- Venue: Telmex Athletics Stadium
- Dates: October 26–27
- Competitors: 15 from 10 nations

Medalists
| Gold medal | Ana Cláudia Silva | Brazil |
| Silver medal | Simone Facey | Jamaica |
| Bronze medal | Mariely Sánchez | Dominican Republic |

= Athletics at the 2011 Pan American Games – Women's 200 metres =

The women's 200 metres sprint competition of the athletics events at the 2011 Pan American Games took place between the 26 and 27 of October at the Telmex Athletics Stadium. The defending Pan American Games champion is Roxana Díaz of Cuba.

Short exercise 1: List every athlete named in the page on the women's 200 metres at the 2011 Pan American Games, each with the country given for her.
Short exercise 2: Quote the part of the women's 200 metres page starting at "- Venue: Telmex" and ending at "Díaz of Cuba.".
Short exercise 3: Continue the page on the women's 200 metres at the 2011 Pan American Games from its last sentence.

Listed entries:
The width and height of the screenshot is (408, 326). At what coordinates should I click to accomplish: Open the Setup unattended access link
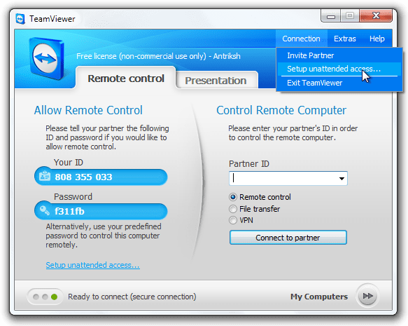click(92, 265)
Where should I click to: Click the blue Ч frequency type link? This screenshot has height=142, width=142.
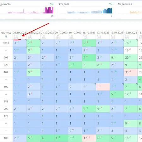tap(6, 37)
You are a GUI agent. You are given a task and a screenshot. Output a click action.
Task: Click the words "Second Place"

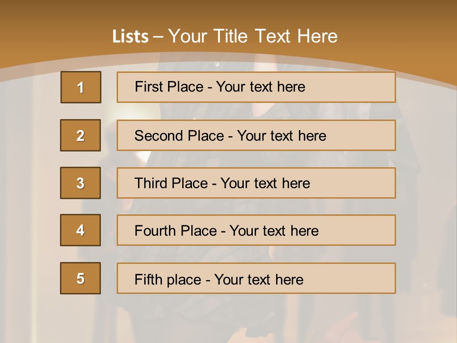(179, 136)
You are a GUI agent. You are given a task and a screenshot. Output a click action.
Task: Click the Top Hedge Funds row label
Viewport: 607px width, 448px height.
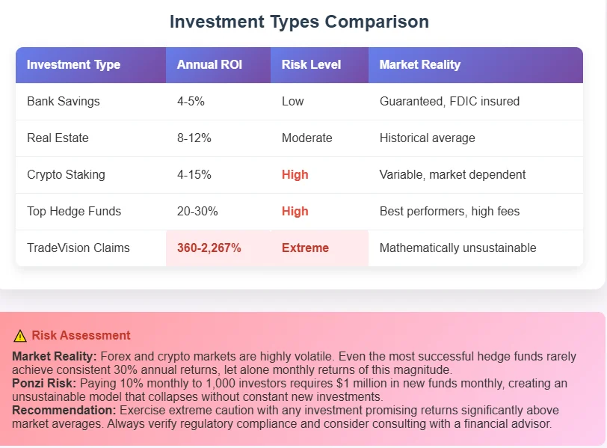pyautogui.click(x=73, y=211)
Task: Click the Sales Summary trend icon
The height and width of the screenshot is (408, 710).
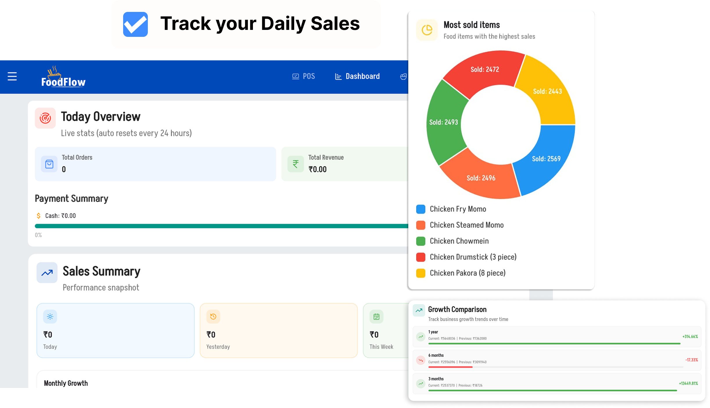Action: (47, 273)
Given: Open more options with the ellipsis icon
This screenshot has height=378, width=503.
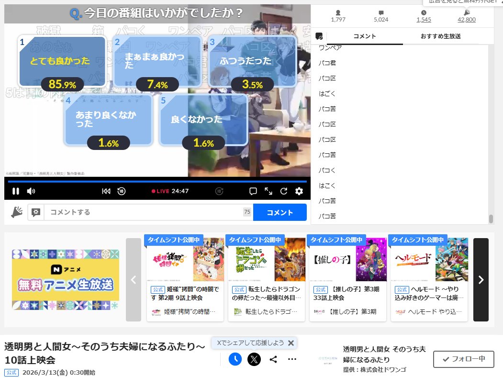Looking at the screenshot, I should pyautogui.click(x=291, y=358).
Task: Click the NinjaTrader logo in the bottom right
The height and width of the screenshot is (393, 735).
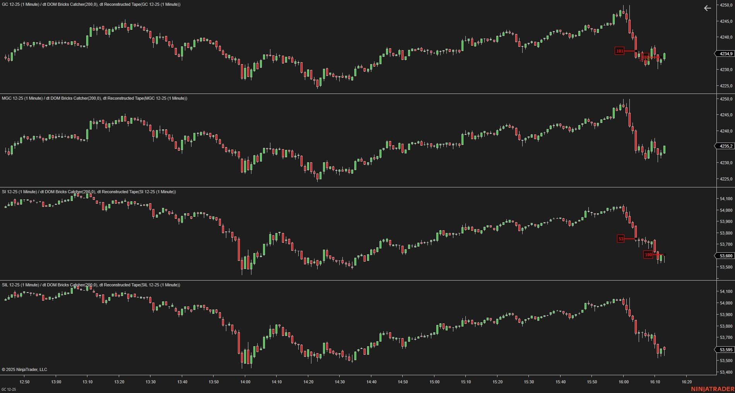Action: click(x=712, y=389)
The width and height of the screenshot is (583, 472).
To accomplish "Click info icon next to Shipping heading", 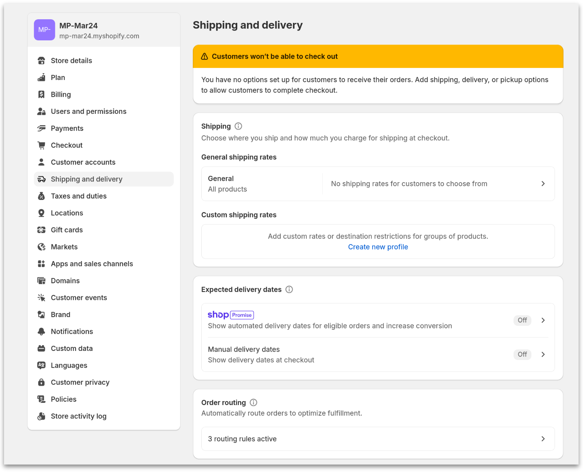I will click(238, 126).
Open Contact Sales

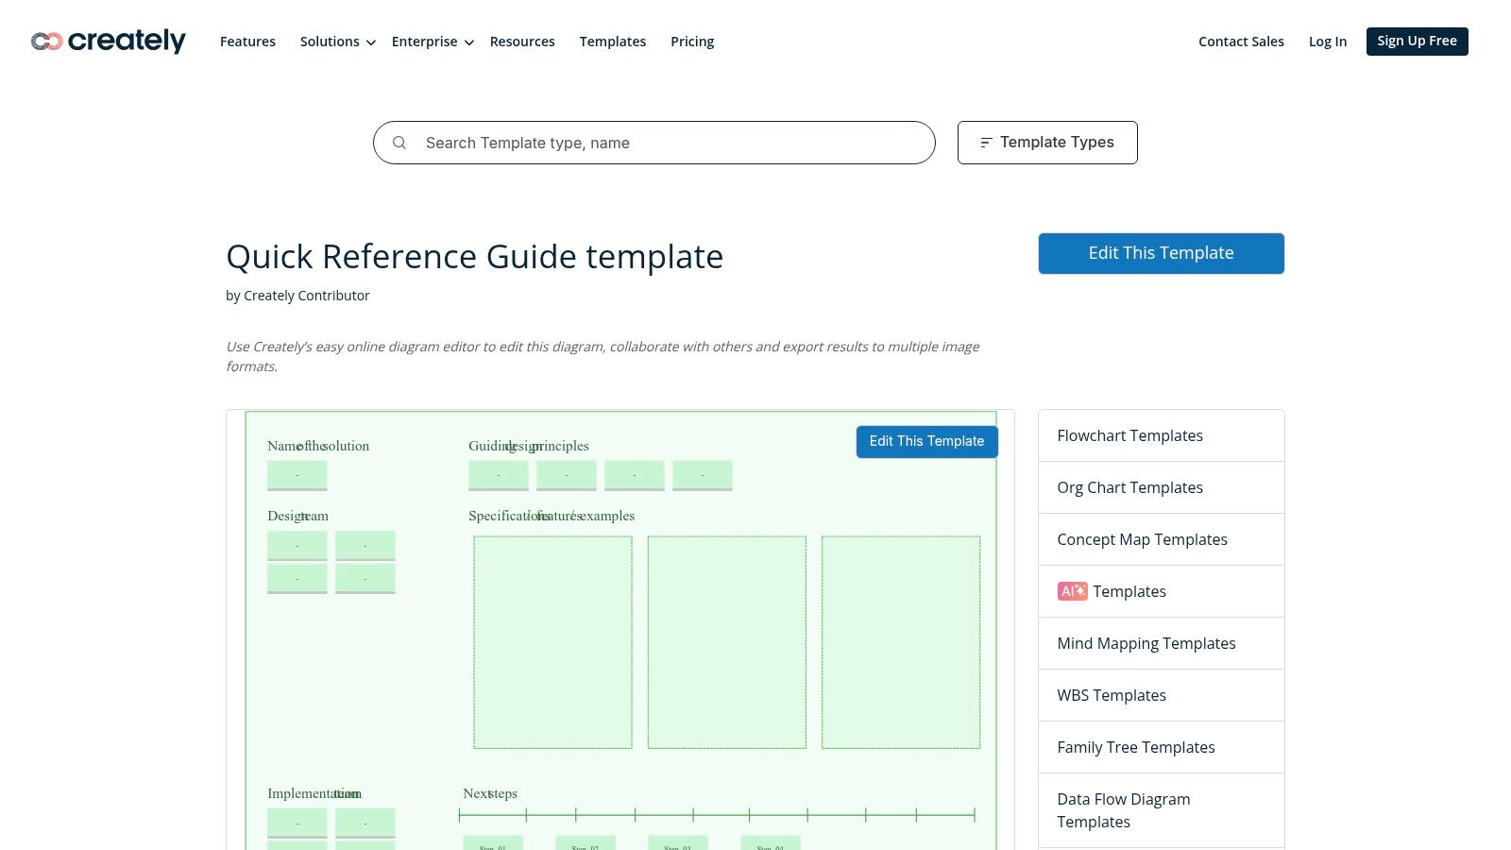[1241, 42]
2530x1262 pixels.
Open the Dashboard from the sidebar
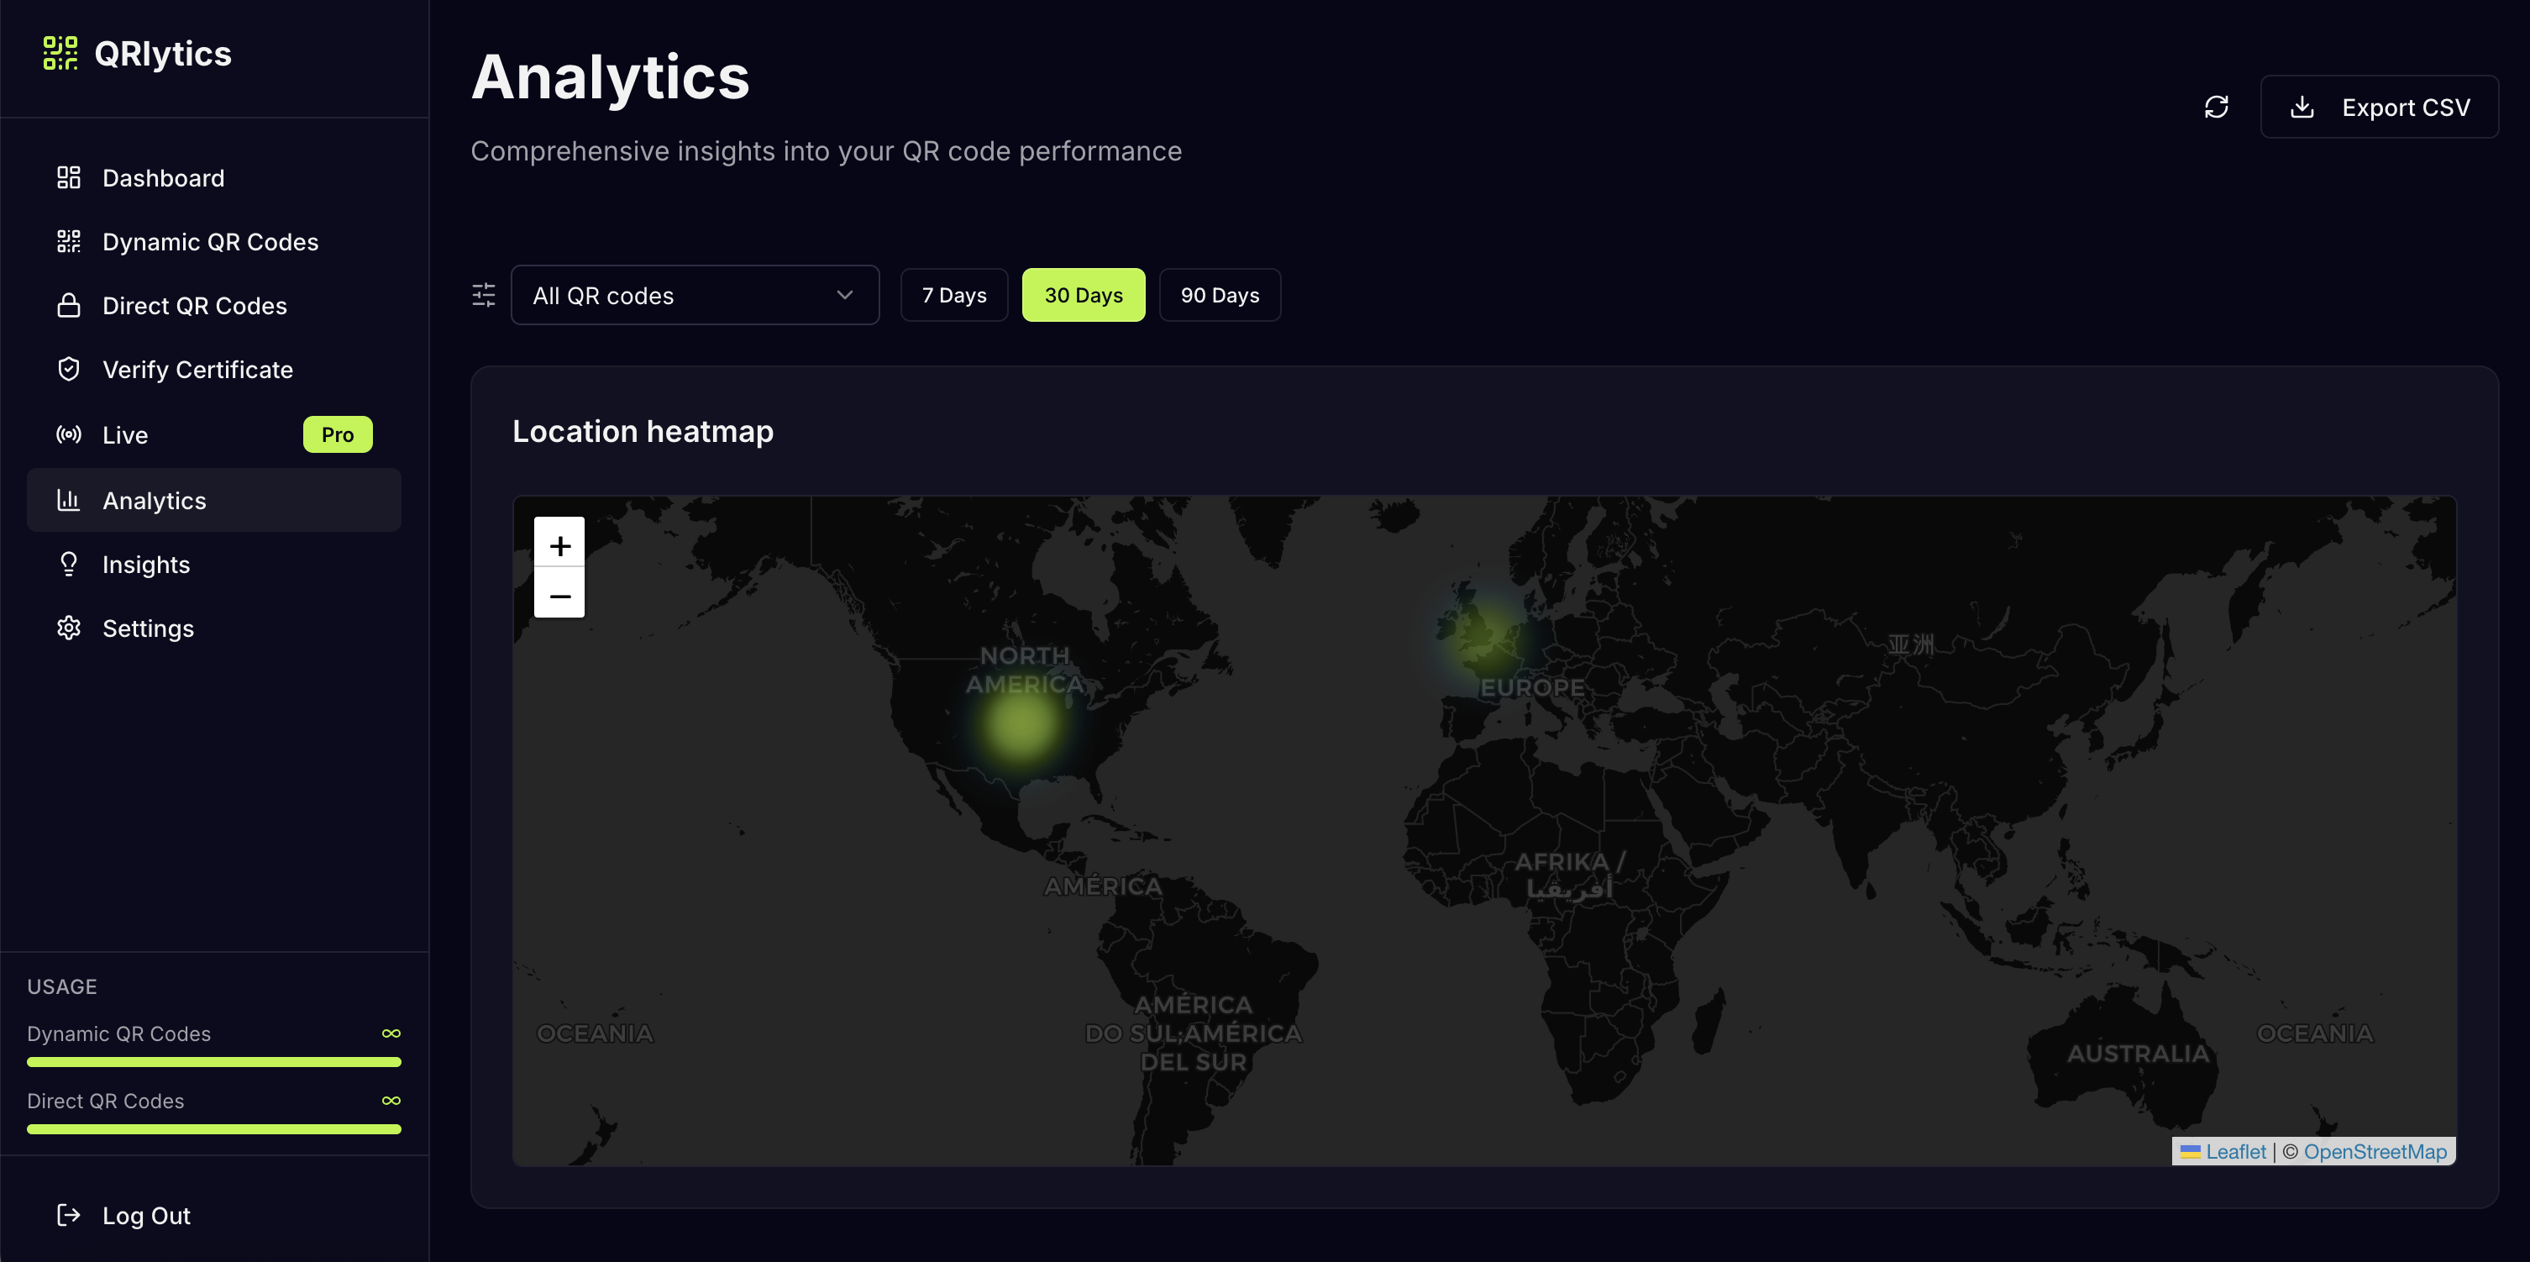[x=163, y=178]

Exercise output 1:
Ana Cláudia Silva, Brazil
Simone Facey, Jamaica
Mariely Sánchez, Dominican Republic
Roxana Díaz, Cuba

Exercise output 2:
- Venue: Telmex Athletics Stadium
- Dates: October 26–27
- Competitors: 15 from 10 nations

Medalists
| Gold medal | Ana Cláudia Silva | Brazil |
| Silver medal | Simone Facey | Jamaica |
| Bronze medal | Mariely Sánchez | Dominican Republic |

= Athletics at the 2011 Pan American Games – Women's 200 metres =

The women's 200 metres sprint competition of the athletics events at the 2011 Pan American Games took place between the 26 and 27 of October at the Telmex Athletics Stadium. The defending Pan American Games champion is Roxana Díaz of Cuba.

Exercise output 3:
==Records==
Prior to this competition, the existing world and Pan American Games records were as follows:

| World record | Florence Griffith Joyner (USA) | 21.34 | Seoul, South Korea | September 29, 1988 |
| Pan American Games record | Evelyn Ashford (USA) | 22.45 | San Juan, Puerto Rico | July 9, 1979 |

==Qualification==
Each National Olympic Committee (NOC) was able to enter up to two entrants providing they had met the minimum standard (23.78) in the qualifying period (January 1, 2010 to September 14, 2011).

==Schedule==

| Date | Time | Round |
|---|---|---|
| October 26, 2011 | 14:30 | Heats |
| October 26, 2011 | 16:35 | Semifinals |
| October 27, 2011 | 18:25 | Final |

==Results==
All times shown are in seconds.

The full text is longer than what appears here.